ほりべ整形外科 堀部 和好(徳島市南昭和町1丁目)

 ひざの障害と骨粗しょう症の薬・ベネットの服用期間と具体的効果、副作用などについて、まとめてみました。


 【ひざの障害】年配の方の典型的な姿勢のようです。《図》のように、背中が曲がってくると、ひざを伸ばして地面に垂直に立てなくなります。そのためにひざを屈曲して立つことになります。その結果、ひざが十分に伸ばせなくなり、ひざが曲がってきます(屈曲拘縮)。これが、ひざの症状を引き起こす原因にもなります。

 推測すると、すでに変形性ひざ関節症を引き起こしているようです。この点については、整形外科医と相談してください。骨粗しょう症があり、薬を服用中ですが、下肢の筋力低下も当然あると考えられ、転倒や骨折の危険性が高いので、注意してください。

 【ベネット】骨粗しょう症は、骨がもろくなる病気です。骨はコラーゲンの網の中に骨芽細胞がカルシウムなどのミネラルとともに沈着したものです。このようにして、骨は硬い丈夫な組織になり、体を支える柱の役目を果たし、人間が移動することを可能にします。このカルシウムを中心にしたものを骨量といいます。これが減少すると、骨がもろくなり、骨粗しょう症になります。

 骨はこれらミネラルの倉庫のような働きをしていて、血液の中のカルシウムが少なくなると、破骨細胞が骨を融解して血中にカルシウムを放出します。多くなると、カルシウムは骨に沈着します。骨を融解する破骨細胞と骨を作る骨芽細胞の間で、日夜繰り返されています。

 ベネット(ビスフォスネート系薬剤)は、破骨細胞の働きを抑制して、骨量を増加させる薬です。ビスフォスネート系薬剤は現在、日本では3種類が保険で認められています。脊椎(せきつい)圧迫骨折を、服用していないグループの40%くらいに抑制するデータが世界中で認められています。なかなか優れた薬剤です。

 服用時期は、更年期ごろから、高齢者に及びます。
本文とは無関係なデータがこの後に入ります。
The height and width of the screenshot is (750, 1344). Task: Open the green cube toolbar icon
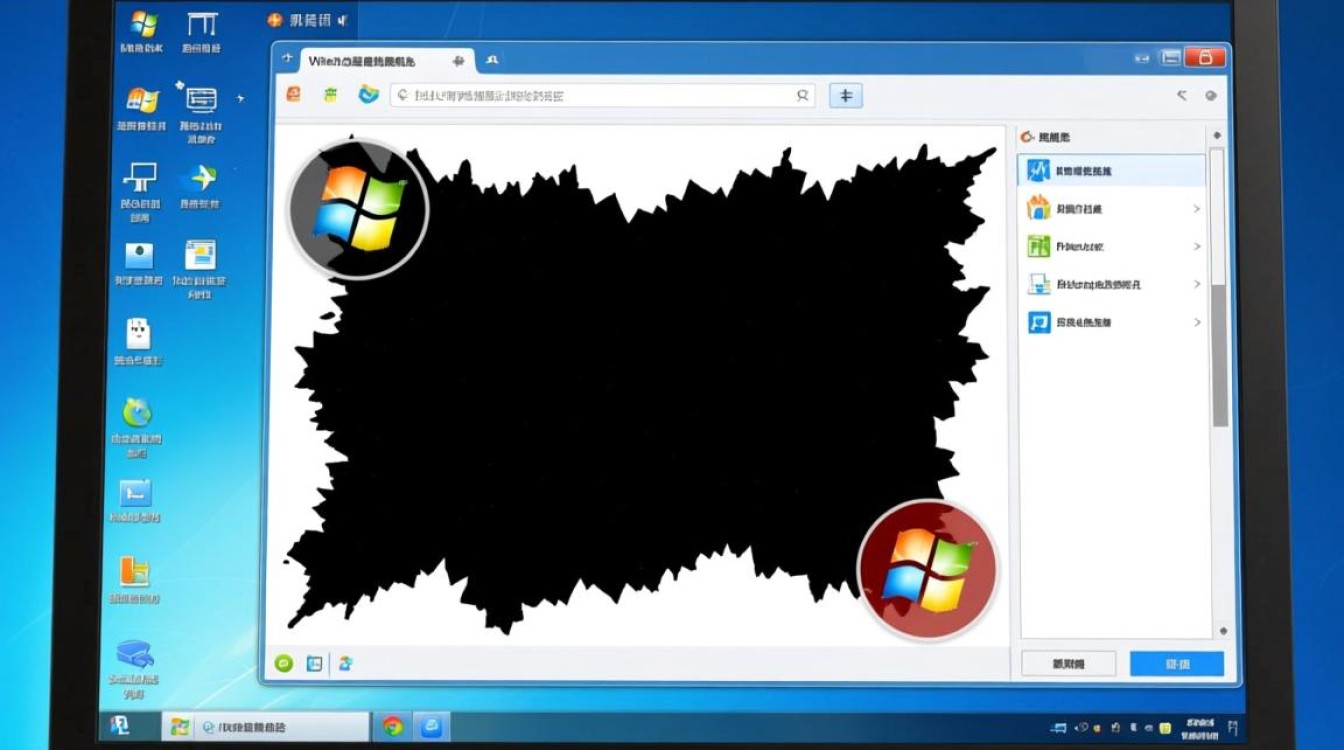tap(330, 95)
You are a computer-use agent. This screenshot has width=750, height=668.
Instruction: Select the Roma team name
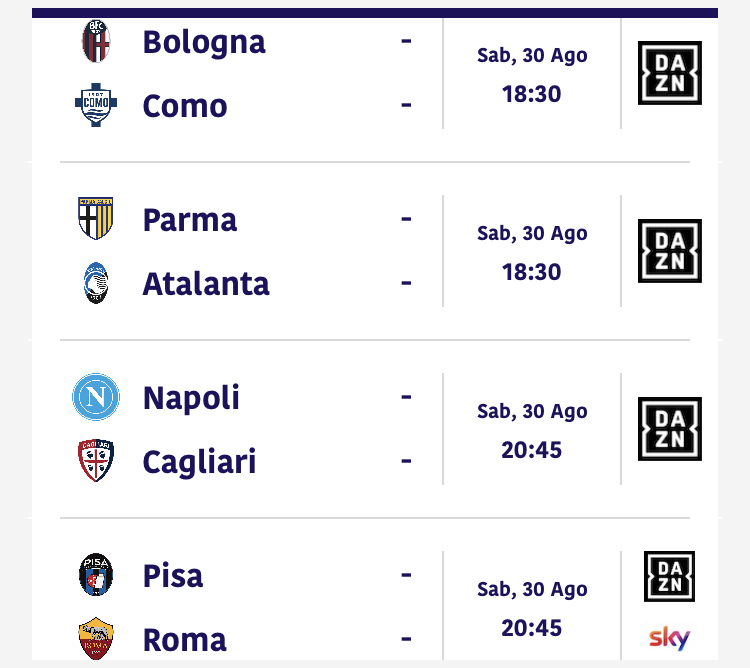click(x=185, y=640)
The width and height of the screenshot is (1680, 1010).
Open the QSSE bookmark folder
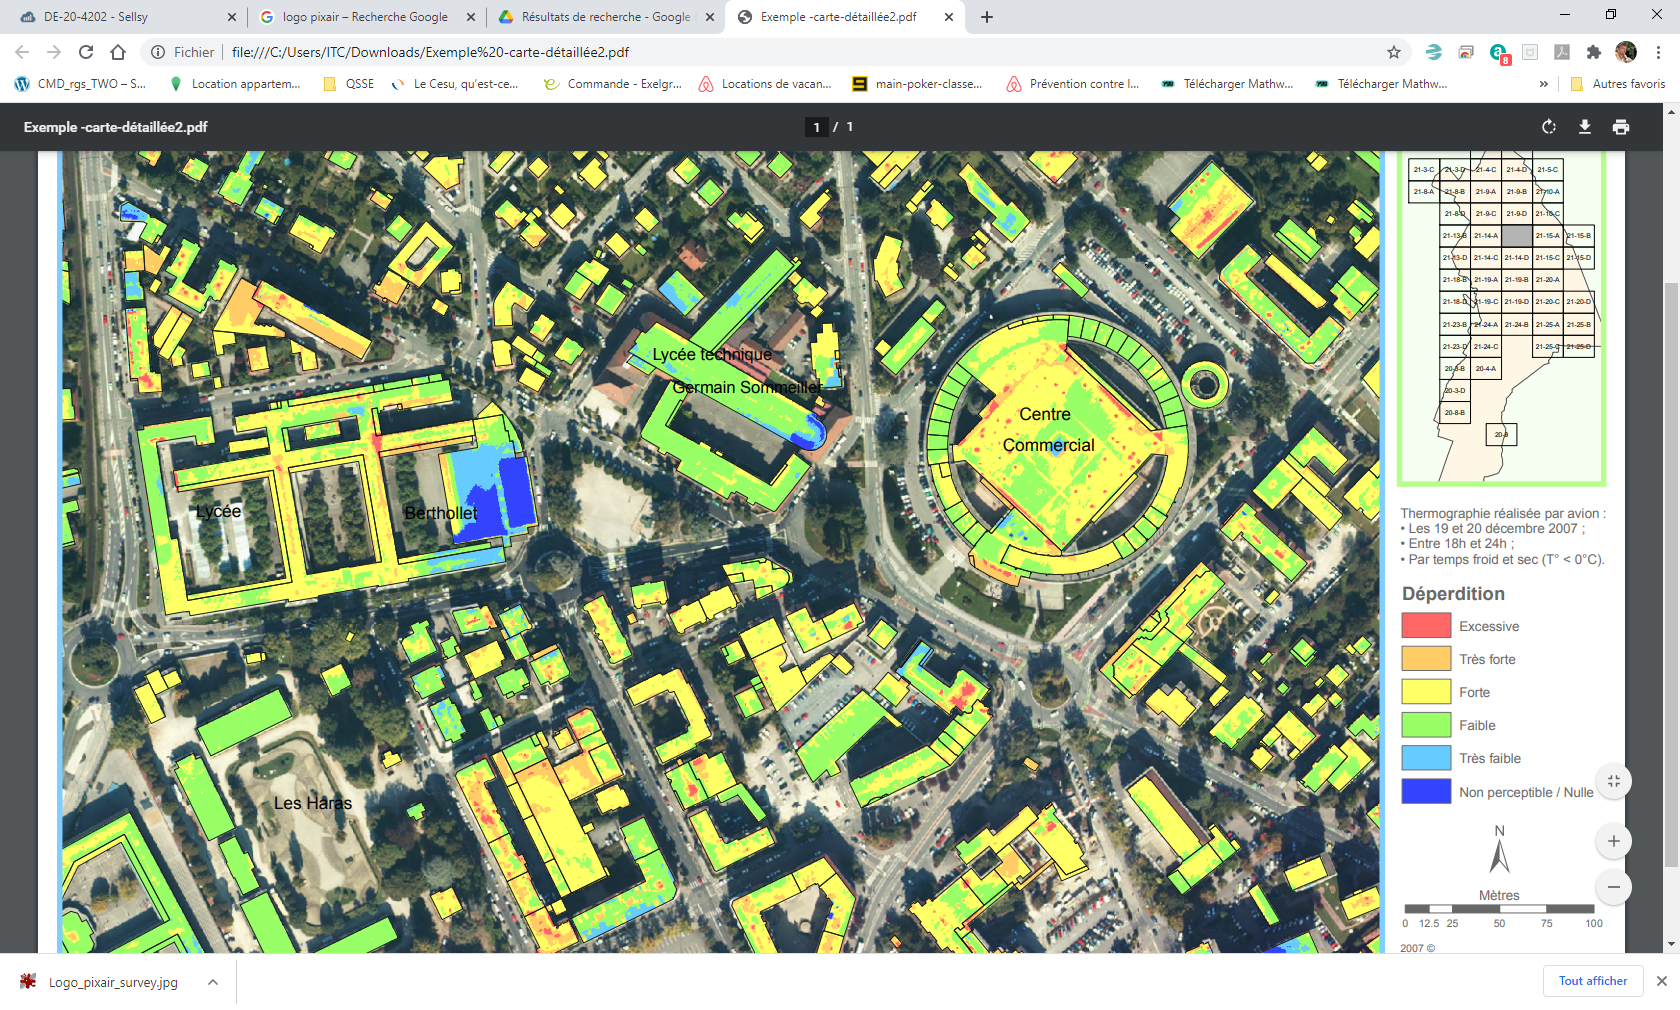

また副腎(ふくじん)ホルモンを服用する場合は、骨粗しょう症になりやすいので、最近は、年齢に関係なく服用時から投与する医師もいます。服用期間は、特に副作用がなければ、できるだけ長期、少なくとも3~4年以上の期間が望まれます。また経過により再開されます。

 あなたの場合は、副作用がなければ、今後2~3年は続けてください。腰が曲がってきているので、服用方法をきちんと守ってください。副作用で一番気をつけなければならないのは、薬を確実に早く食道を通過させ、食道炎・潰瘍(かいよう)を防止することです。そのため、コップ一杯の水で飲むこと、服用後は横にならないことを義務付けているのです。

 そのほかの主な副作用は、胃不快感、悪心、便秘、上腹部痛、腹部膨満感などの消化器症状が主たるものです。掻痒(そうよう)症などの過敏症状、肝機能検査値異常などもあり、詳しくはかかっている医師に相談してください。重篤なものは少ないようです。

 骨量は、24カ月(約2年)服用すると、増加が認められる報告が多いので3~4年は服用してください。また、骨の融解の程度を調べる血液・尿の検査(酵素=NTx)では、服用後1カ月で、効果が認められるようです。

 今後、この関係の薬はいろいろと出てくるものと予想されますが、下肢の筋力強化とバランス能力を維持強化し、転倒予防・骨折予防することが大切です。それには、ひざの伸展運動と片脚立ち訓練が有効のようです。詳しくは整形外科の医師に尋ねてください。